REQUIREMENT 1: Reproduce the portion of the autofocus passage between "In step S706, the" and "to step S708.", inclusive.

EXCERPTED PASSAGE:
## start
In step S705, the focus control unit 121 sets the representative region based on the reference point of the subject decided in step S704 and the second focus threshold set in step S700, and proceeds with the processing to step S706. Here, a method of setting the representative region according to the present embodiment will be described with reference to FIG. 11D. A region 1113 is second focus information decided based on the second focus threshold set in step S700. A region 1114 is a representative region. First, since the representative region 1114 is selected from among the second focus information 1113, which is an in-focus range, when the representative region 1114 is set to the AF frame in step S707, the AF control can be started from the focus position in the in-focus range. By this, when the AF control is started after the manual focus operation ends, it is not necessary to consider the continuation between the operation speed of the focus ring 124 of the user and the speed of the AF control, and the variation amount of the focus position is small, and therefore the quality of the moving image is not lowered. Next, a method of selecting the representative region 1114 from the second focus information 1113 will be described. The second focus information may be, for example, a region including a large amount of background around the object 1102 as in the focus information 1113, or a region included in the object 1103 as in the focus information 1116. Hence, when the representative region 1114 is selected from the second focus information, there is a possibility that the outside of the region of the object 1102, which is the main subject region set in step S704, is selected. In order to avoid this, when the representative region 1114 is selected from the second focus information 1113, the reference point set in step S704 is set in the region having the shortest distance in a xy plane. In this manner, by setting the region having the shortest distance with respect to the reference point and included in a second focus information as the representative region, a region different from the main subject region will not be set as the representative region.

In step S706, the focus control unit 121 determines whether the representative region obtained in step S705 exists, and when the representative region exists, proceeds with the processing to step S707, and otherwise, proceeds with the processing to step S709.

In step S707, the focus control unit 121 sets the representative region as the AF frame, and proceeds with the processing to step S708.
## end
RECORDS PROVIDED:
## start
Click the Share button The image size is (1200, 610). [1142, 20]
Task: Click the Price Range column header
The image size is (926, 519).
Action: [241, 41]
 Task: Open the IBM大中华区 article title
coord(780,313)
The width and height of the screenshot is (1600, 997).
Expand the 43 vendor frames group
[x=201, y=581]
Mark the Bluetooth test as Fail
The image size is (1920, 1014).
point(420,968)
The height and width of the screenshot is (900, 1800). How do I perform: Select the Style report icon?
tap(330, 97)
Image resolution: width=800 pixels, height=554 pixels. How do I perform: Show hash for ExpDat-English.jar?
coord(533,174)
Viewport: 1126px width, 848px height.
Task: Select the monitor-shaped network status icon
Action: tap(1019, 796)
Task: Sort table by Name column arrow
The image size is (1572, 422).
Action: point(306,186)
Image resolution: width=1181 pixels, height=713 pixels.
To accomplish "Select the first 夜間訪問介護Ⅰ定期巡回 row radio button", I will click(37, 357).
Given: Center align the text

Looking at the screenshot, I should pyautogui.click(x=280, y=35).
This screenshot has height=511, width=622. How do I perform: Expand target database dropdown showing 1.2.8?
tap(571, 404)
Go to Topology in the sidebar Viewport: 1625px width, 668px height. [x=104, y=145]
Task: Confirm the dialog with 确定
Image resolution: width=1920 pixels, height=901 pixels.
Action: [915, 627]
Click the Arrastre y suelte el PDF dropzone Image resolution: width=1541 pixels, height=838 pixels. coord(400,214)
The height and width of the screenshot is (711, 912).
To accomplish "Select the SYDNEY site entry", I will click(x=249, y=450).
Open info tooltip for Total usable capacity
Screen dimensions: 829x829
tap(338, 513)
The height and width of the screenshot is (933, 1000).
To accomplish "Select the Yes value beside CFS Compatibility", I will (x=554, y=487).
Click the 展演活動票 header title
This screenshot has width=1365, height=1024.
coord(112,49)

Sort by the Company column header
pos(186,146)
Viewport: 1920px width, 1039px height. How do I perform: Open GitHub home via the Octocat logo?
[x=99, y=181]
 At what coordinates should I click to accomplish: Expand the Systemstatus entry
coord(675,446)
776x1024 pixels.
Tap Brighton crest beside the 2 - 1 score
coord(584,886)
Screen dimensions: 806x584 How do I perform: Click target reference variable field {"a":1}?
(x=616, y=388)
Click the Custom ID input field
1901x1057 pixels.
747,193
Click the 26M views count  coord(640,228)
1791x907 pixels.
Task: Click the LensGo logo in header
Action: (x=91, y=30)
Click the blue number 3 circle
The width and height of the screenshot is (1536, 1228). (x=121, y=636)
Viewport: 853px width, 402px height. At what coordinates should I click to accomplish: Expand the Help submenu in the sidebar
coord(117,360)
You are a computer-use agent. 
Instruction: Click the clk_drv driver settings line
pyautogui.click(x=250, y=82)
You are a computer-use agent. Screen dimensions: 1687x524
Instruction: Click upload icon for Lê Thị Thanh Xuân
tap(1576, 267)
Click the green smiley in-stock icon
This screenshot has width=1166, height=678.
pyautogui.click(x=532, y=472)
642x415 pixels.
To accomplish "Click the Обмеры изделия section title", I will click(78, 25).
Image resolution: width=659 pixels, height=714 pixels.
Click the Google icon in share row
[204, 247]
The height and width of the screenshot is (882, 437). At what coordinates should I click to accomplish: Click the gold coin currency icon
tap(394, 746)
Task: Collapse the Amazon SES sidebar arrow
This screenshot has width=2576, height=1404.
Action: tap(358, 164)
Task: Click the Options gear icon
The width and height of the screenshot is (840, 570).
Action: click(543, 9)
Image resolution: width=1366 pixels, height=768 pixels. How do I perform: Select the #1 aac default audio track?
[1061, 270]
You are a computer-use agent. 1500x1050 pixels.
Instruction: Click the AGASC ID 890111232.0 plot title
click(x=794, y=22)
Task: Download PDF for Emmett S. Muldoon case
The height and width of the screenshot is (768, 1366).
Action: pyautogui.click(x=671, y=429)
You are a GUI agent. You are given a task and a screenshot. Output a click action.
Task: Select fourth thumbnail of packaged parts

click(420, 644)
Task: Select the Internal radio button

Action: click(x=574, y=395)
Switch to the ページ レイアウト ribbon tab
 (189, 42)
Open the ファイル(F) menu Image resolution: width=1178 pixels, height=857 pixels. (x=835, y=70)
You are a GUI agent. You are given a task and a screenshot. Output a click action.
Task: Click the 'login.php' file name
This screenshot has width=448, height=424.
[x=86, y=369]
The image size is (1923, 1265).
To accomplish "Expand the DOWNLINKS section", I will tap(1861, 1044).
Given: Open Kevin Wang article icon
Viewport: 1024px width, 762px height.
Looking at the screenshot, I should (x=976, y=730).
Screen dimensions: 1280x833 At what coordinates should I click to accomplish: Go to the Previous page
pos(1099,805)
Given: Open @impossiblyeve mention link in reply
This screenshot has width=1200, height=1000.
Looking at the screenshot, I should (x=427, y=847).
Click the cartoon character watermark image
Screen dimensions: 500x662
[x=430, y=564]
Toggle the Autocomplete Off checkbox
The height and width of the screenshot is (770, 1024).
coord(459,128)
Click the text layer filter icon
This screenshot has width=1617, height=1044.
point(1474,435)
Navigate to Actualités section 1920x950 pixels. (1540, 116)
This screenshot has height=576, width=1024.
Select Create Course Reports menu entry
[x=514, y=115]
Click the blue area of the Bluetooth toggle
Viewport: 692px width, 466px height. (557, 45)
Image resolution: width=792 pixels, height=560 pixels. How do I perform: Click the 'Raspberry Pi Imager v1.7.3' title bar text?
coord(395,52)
## end
REQUIREMENT 2: Write out only the lines of the records between the line holding "642x415 pixels." and the line holding "pos(1099,805)", inclusive, with no changes.

TASK RESPONSE 1:
In step S706, the focus control unit 121 determines whether the representative region obtained in step S705 exists, and when the representative region exists, proceeds with the processing to step S707, and otherwise, proceeds with the processing to step S709.

In step S707, the focus control unit 121 sets the representative region as the AF frame, and proceeds with the processing to step S708.

TASK RESPONSE 2:
642x415 pixels.
To accomplish "Click the Обмеры изделия section title", I will click(78, 25).
Image resolution: width=659 pixels, height=714 pixels.
Click the Google icon in share row
[204, 247]
The height and width of the screenshot is (882, 437). At what coordinates should I click to accomplish: Click the gold coin currency icon
tap(394, 746)
Task: Collapse the Amazon SES sidebar arrow
This screenshot has width=2576, height=1404.
Action: tap(358, 164)
Task: Click the Options gear icon
The width and height of the screenshot is (840, 570).
Action: click(543, 9)
Image resolution: width=1366 pixels, height=768 pixels. How do I perform: Select the #1 aac default audio track?
[1061, 270]
You are a computer-use agent. 1500x1050 pixels.
Instruction: Click the AGASC ID 890111232.0 plot title
click(x=794, y=22)
Task: Download PDF for Emmett S. Muldoon case
The height and width of the screenshot is (768, 1366).
Action: pyautogui.click(x=671, y=429)
You are a GUI agent. You are given a task and a screenshot. Output a click action.
Task: Select fourth thumbnail of packaged parts

click(420, 644)
Task: Select the Internal radio button

Action: click(x=574, y=395)
Switch to the ページ レイアウト ribbon tab
 (189, 42)
Open the ファイル(F) menu Image resolution: width=1178 pixels, height=857 pixels. (x=835, y=70)
You are a GUI agent. You are given a task and a screenshot. Output a click action.
Task: Click the 'login.php' file name
This screenshot has width=448, height=424.
[x=86, y=369]
The image size is (1923, 1265).
To accomplish "Expand the DOWNLINKS section", I will tap(1861, 1044).
Given: Open Kevin Wang article icon
Viewport: 1024px width, 762px height.
Looking at the screenshot, I should (x=976, y=730).
Screen dimensions: 1280x833 At what coordinates should I click to accomplish: Go to the Previous page
pos(1099,805)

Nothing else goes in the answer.